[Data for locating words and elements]
=-=-=

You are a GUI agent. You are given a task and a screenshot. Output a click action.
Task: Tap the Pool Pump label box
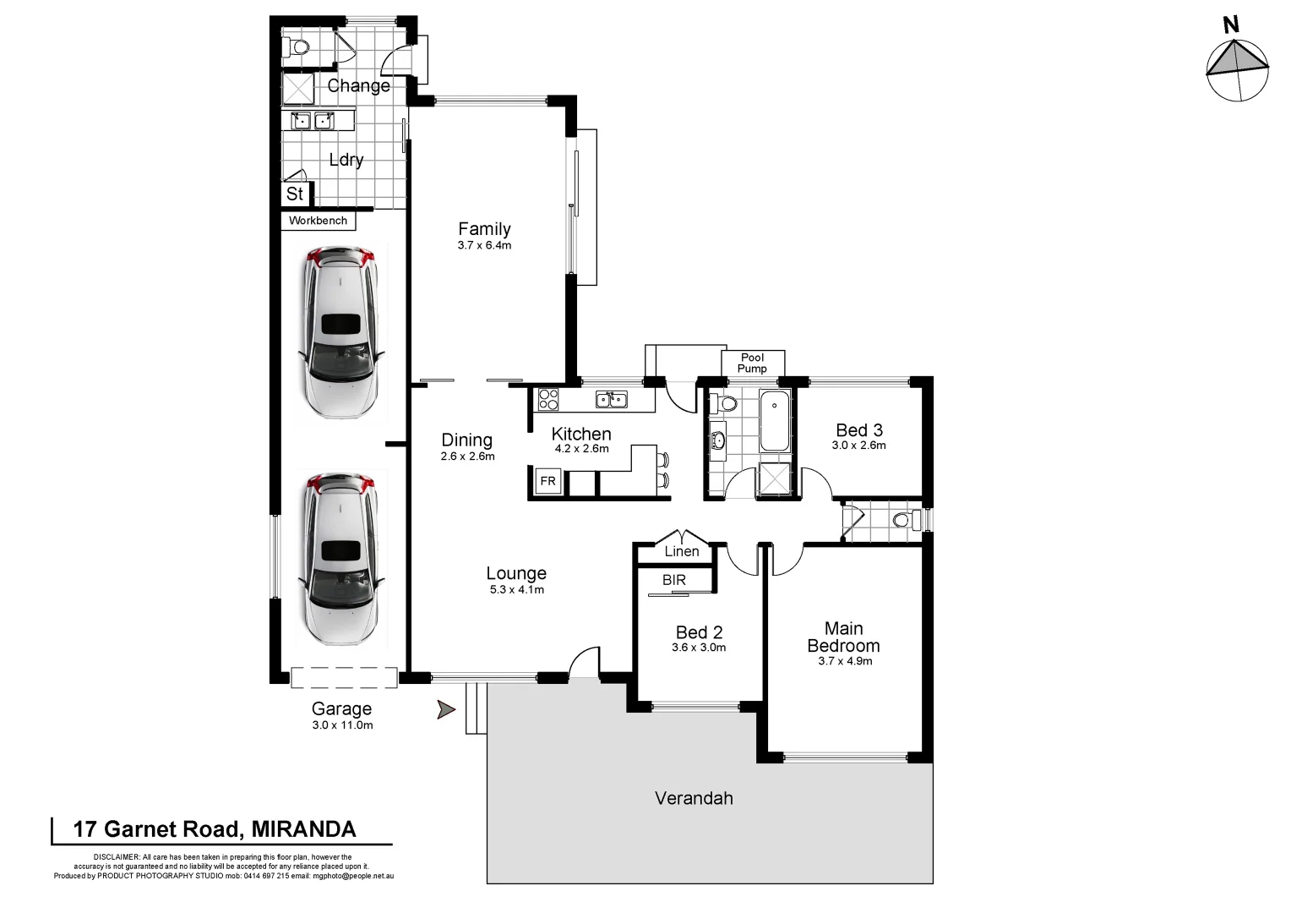(752, 363)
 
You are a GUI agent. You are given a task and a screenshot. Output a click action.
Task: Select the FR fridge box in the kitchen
(548, 482)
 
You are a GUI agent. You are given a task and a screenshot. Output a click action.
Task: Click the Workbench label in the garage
(319, 221)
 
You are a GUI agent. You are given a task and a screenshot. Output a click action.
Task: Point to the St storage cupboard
(295, 194)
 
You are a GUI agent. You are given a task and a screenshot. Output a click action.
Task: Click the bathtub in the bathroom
(775, 421)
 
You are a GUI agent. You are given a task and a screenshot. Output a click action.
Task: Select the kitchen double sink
(610, 399)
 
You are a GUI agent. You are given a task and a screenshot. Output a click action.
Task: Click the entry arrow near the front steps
(446, 710)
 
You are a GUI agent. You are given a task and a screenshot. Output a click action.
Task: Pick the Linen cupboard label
(682, 551)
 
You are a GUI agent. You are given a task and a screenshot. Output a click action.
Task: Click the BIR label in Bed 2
(674, 580)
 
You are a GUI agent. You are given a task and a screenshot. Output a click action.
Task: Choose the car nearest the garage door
(341, 560)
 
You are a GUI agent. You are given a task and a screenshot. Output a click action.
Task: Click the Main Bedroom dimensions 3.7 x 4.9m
(845, 661)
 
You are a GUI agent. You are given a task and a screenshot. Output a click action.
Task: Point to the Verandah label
(694, 798)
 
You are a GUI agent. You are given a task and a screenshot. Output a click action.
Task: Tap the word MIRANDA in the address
(305, 829)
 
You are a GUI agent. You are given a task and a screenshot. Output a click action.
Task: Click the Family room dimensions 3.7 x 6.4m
(484, 246)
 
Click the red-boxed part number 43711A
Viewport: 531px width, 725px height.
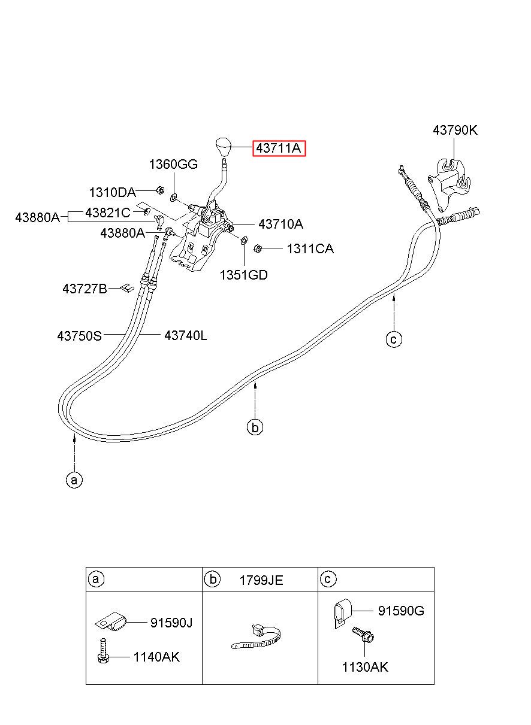279,148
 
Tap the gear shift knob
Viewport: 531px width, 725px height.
224,147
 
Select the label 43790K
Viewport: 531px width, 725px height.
455,130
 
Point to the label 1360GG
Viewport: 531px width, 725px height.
173,165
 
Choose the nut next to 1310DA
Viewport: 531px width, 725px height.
160,190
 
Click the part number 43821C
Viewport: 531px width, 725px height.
107,213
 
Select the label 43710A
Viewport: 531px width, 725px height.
280,224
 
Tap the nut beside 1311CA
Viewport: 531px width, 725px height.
257,248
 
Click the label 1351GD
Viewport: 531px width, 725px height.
244,275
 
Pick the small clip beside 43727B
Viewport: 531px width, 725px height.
126,287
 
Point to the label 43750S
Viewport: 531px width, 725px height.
79,336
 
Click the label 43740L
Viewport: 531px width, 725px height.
185,335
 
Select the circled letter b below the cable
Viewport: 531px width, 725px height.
255,427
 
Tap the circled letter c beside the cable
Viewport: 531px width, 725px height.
394,339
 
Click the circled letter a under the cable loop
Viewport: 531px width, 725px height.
74,480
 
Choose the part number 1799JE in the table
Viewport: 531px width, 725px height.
261,580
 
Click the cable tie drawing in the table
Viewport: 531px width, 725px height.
256,636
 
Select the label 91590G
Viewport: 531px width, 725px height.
401,611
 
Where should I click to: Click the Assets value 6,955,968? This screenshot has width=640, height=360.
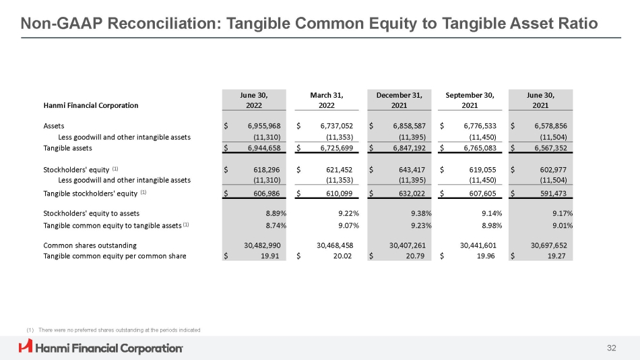click(264, 126)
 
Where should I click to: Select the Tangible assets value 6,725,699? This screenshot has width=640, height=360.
click(336, 148)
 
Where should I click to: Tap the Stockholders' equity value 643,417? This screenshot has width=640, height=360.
click(412, 170)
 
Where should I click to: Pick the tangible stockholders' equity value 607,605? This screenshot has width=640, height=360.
click(482, 193)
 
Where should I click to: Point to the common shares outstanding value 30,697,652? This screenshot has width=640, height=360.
click(548, 245)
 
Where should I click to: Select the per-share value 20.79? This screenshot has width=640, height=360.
click(415, 256)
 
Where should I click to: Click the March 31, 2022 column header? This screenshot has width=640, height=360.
click(327, 100)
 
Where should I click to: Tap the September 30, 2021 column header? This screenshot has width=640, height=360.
click(470, 100)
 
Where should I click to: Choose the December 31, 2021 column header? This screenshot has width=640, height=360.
click(399, 100)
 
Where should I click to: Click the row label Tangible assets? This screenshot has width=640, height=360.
click(68, 148)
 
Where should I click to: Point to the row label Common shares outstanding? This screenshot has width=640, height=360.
click(90, 245)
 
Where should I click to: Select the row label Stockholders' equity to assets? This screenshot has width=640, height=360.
click(92, 213)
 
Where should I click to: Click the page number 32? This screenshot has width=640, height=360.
click(612, 348)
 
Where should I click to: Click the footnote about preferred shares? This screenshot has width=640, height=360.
click(113, 330)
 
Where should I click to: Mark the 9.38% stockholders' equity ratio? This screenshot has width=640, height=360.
click(421, 213)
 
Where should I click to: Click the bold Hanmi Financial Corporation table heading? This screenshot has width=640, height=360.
click(91, 105)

=-=-=

__DIRECTIONS FOR THIS TASK__.
Can you render every line of the records above as a Markdown table with the columns Row and Line, one numbered row per line, skipping blank lines? Leave the pictures out.

__SOLUTION TO THIS PROBLEM__.
| Row | Line |
|---|---|
| 1 | You are a GUI agent. You are given a task and a screenshot. Output a click action. |
| 2 | Task: Tap the Pool Pump label box |
| 3 | (752, 363) |
| 4 | You are a GUI agent. You are given a task and a screenshot. Output a click action. |
| 5 | Task: Select the FR fridge box in the kitchen |
| 6 | (548, 482) |
| 7 | You are a GUI agent. You are given a task and a screenshot. Output a click action. |
| 8 | Task: Click the Workbench label in the garage |
| 9 | (319, 221) |
| 10 | You are a GUI agent. You are given a task and a screenshot. Output a click action. |
| 11 | Task: Point to the St storage cupboard |
| 12 | (295, 194) |
| 13 | You are a GUI agent. You are given a task and a screenshot. Output a click action. |
| 14 | Task: Click the bathtub in the bathroom |
| 15 | (775, 421) |
| 16 | You are a GUI agent. You are given a task and a screenshot. Output a click action. |
| 17 | Task: Select the kitchen double sink |
| 18 | (610, 399) |
| 19 | You are a GUI agent. You are given a task and a screenshot. Output a click action. |
| 20 | Task: Click the entry arrow near the front steps |
| 21 | (446, 710) |
| 22 | You are a GUI agent. You are given a task and a screenshot. Output a click action. |
| 23 | Task: Pick the Linen cupboard label |
| 24 | (682, 551) |
| 25 | You are a GUI agent. You are given a task and a screenshot. Output a click action. |
| 26 | Task: Click the BIR label in Bed 2 |
| 27 | (674, 580) |
| 28 | You are a GUI agent. You are given a task and a screenshot. Output a click action. |
| 29 | Task: Choose the car nearest the garage door |
| 30 | (341, 560) |
| 31 | You are a GUI agent. You are given a task and a screenshot. Output a click action. |
| 32 | Task: Click the Main Bedroom dimensions 3.7 x 4.9m |
| 33 | (845, 661) |
| 34 | You are a GUI agent. You are given a task and a screenshot. Output a click action. |
| 35 | Task: Point to the Verandah label |
| 36 | (694, 798) |
| 37 | You are a GUI agent. You are given a task and a screenshot. Output a click action. |
| 38 | Task: Tap the word MIRANDA in the address |
| 39 | (305, 829) |
| 40 | You are a GUI agent. You are given a task and a screenshot. Output a click action. |
| 41 | Task: Click the Family room dimensions 3.7 x 6.4m |
| 42 | (484, 246) |
| 43 | Click the red-boxed part number 43711A |
| 44 | Viewport: 531px width, 725px height. |
| 45 | 279,148 |
| 46 | Tap the gear shift knob |
| 47 | Viewport: 531px width, 725px height. |
| 48 | 224,147 |
| 49 | Select the label 43790K |
| 50 | Viewport: 531px width, 725px height. |
| 51 | 455,130 |
| 52 | Point to the label 1360GG |
| 53 | Viewport: 531px width, 725px height. |
| 54 | 173,165 |
| 55 | Choose the nut next to 1310DA |
| 56 | Viewport: 531px width, 725px height. |
| 57 | 160,190 |
| 58 | Click the part number 43821C |
| 59 | Viewport: 531px width, 725px height. |
| 60 | 107,213 |
| 61 | Select the label 43710A |
| 62 | Viewport: 531px width, 725px height. |
| 63 | 280,224 |
| 64 | Tap the nut beside 1311CA |
| 65 | Viewport: 531px width, 725px height. |
| 66 | 257,248 |
| 67 | Click the label 1351GD |
| 68 | Viewport: 531px width, 725px height. |
| 69 | 244,275 |
| 70 | Pick the small clip beside 43727B |
| 71 | Viewport: 531px width, 725px height. |
| 72 | 126,287 |
| 73 | Point to the label 43750S |
| 74 | Viewport: 531px width, 725px height. |
| 75 | 79,336 |
| 76 | Click the label 43740L |
| 77 | Viewport: 531px width, 725px height. |
| 78 | 185,335 |
| 79 | Select the circled letter b below the cable |
| 80 | Viewport: 531px width, 725px height. |
| 81 | 255,427 |
| 82 | Tap the circled letter c beside the cable |
| 83 | Viewport: 531px width, 725px height. |
| 84 | 394,339 |
| 85 | Click the circled letter a under the cable loop |
| 86 | Viewport: 531px width, 725px height. |
| 87 | 74,480 |
| 88 | Choose the part number 1799JE in the table |
| 89 | Viewport: 531px width, 725px height. |
| 90 | 261,580 |
| 91 | Click the cable tie drawing in the table |
| 92 | Viewport: 531px width, 725px height. |
| 93 | 256,636 |
| 94 | Select the label 91590G |
| 95 | Viewport: 531px width, 725px height. |
| 96 | 401,611 |
| 97 | Where should I click to: Click the Assets value 6,955,968? This screenshot has width=640, height=360. |
| 98 | click(264, 126) |
| 99 | Where should I click to: Select the Tangible assets value 6,725,699? This screenshot has width=640, height=360. |
| 100 | click(336, 148) |
| 101 | Where should I click to: Tap the Stockholders' equity value 643,417? This screenshot has width=640, height=360. |
| 102 | click(412, 170) |
| 103 | Where should I click to: Pick the tangible stockholders' equity value 607,605? This screenshot has width=640, height=360. |
| 104 | click(482, 193) |
| 105 | Where should I click to: Point to the common shares outstanding value 30,697,652? This screenshot has width=640, height=360. |
| 106 | click(548, 245) |
| 107 | Where should I click to: Select the per-share value 20.79? This screenshot has width=640, height=360. |
| 108 | click(415, 256) |
| 109 | Where should I click to: Click the March 31, 2022 column header? This screenshot has width=640, height=360. |
| 110 | click(327, 100) |
| 111 | Where should I click to: Tap the September 30, 2021 column header? This screenshot has width=640, height=360. |
| 112 | click(470, 100) |
| 113 | Where should I click to: Choose the December 31, 2021 column header? This screenshot has width=640, height=360. |
| 114 | click(399, 100) |
| 115 | Where should I click to: Click the row label Tangible assets? This screenshot has width=640, height=360. |
| 116 | click(68, 148) |
| 117 | Where should I click to: Point to the row label Common shares outstanding? This screenshot has width=640, height=360. |
| 118 | click(90, 245) |
| 119 | Where should I click to: Select the row label Stockholders' equity to assets? This screenshot has width=640, height=360. |
| 120 | click(92, 213) |
| 121 | Where should I click to: Click the page number 32? This screenshot has width=640, height=360. |
| 122 | click(612, 348) |
| 123 | Where should I click to: Click the footnote about preferred shares? This screenshot has width=640, height=360. |
| 124 | click(113, 330) |
| 125 | Where should I click to: Mark the 9.38% stockholders' equity ratio? This screenshot has width=640, height=360. |
| 126 | click(421, 213) |
| 127 | Where should I click to: Click the bold Hanmi Financial Corporation table heading? This screenshot has width=640, height=360. |
| 128 | click(91, 105) |